→ DATA EXCERPTS:
- Opening Delimiter -
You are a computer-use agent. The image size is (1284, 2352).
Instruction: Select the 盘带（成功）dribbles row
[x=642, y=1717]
- Closing Delimiter -
- Opening Delimiter -
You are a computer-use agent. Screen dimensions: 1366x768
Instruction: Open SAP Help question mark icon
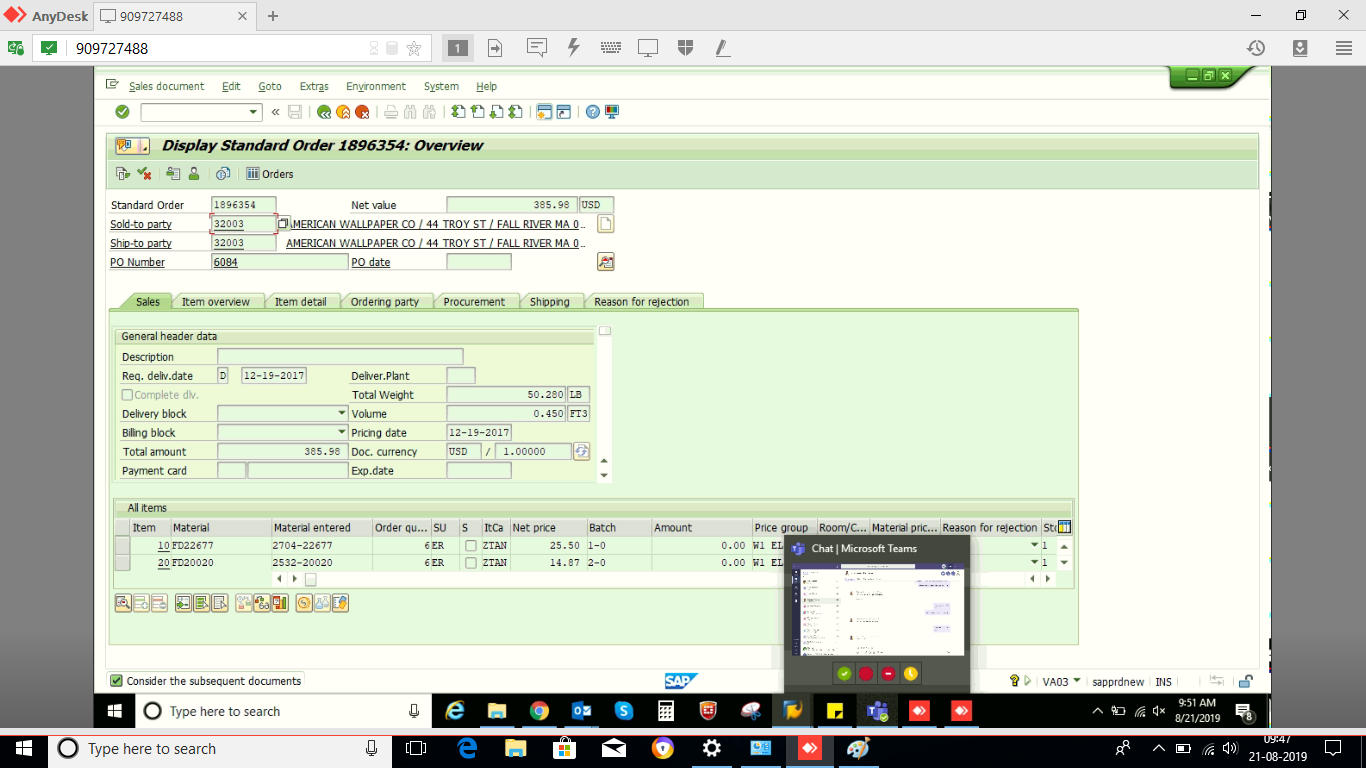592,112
- Closing Delimiter -
→ TASK INSTRUCTIONS:
The answer must be every line of the records that holds the string "computer".

→ OUTPUT FOR THIS TASK:
You are a computer-use agent. The image size is (1284, 2352).
You are a computer-use agent. Screen dimensions: 1366x768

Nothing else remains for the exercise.